» WHAT YOU SHOULD DO: Copy out the lines of the records below, and only those lines, from the one with "Iglesia y proceso soberanista (653, 1133)" through the one with "junio (638, 2310)", exactly as they appear.

BEGIN DATA EXTRACTS

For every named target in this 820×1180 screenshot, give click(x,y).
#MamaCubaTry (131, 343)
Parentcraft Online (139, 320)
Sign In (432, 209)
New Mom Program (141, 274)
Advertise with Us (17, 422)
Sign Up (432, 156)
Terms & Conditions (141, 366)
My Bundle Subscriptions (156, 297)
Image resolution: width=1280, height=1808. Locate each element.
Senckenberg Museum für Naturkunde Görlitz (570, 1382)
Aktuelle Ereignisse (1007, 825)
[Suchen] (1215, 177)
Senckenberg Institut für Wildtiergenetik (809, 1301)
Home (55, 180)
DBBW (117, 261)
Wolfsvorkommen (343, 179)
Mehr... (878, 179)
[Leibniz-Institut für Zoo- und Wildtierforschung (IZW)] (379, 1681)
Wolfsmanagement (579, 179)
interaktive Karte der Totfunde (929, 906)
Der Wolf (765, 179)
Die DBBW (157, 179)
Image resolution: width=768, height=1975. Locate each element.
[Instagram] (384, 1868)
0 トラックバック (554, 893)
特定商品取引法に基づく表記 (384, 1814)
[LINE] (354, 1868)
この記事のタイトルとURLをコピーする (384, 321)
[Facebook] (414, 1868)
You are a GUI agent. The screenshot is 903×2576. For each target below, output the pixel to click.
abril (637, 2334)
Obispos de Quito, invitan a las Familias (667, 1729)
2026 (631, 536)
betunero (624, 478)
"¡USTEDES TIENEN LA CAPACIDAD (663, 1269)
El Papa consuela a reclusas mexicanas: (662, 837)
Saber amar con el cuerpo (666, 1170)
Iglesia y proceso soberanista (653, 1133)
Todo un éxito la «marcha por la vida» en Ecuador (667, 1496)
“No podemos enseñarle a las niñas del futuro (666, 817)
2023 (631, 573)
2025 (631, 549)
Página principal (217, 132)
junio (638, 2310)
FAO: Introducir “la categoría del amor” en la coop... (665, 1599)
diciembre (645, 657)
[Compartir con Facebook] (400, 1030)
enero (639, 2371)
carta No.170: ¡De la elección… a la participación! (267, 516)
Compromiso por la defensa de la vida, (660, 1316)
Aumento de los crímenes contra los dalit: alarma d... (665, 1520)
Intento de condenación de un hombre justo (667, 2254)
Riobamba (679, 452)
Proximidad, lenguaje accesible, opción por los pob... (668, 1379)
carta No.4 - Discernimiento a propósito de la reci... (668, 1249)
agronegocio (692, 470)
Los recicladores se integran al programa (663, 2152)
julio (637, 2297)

END DATA EXTRACTS

» TASK ANSWER:
Iglesia y proceso soberanista (653, 1133)
Todo un éxito la «marcha por la vida» en Ecuador (667, 1496)
“No podemos enseñarle a las niñas del futuro (666, 817)
2023 (631, 573)
2025 (631, 549)
Página principal (217, 132)
junio (638, 2310)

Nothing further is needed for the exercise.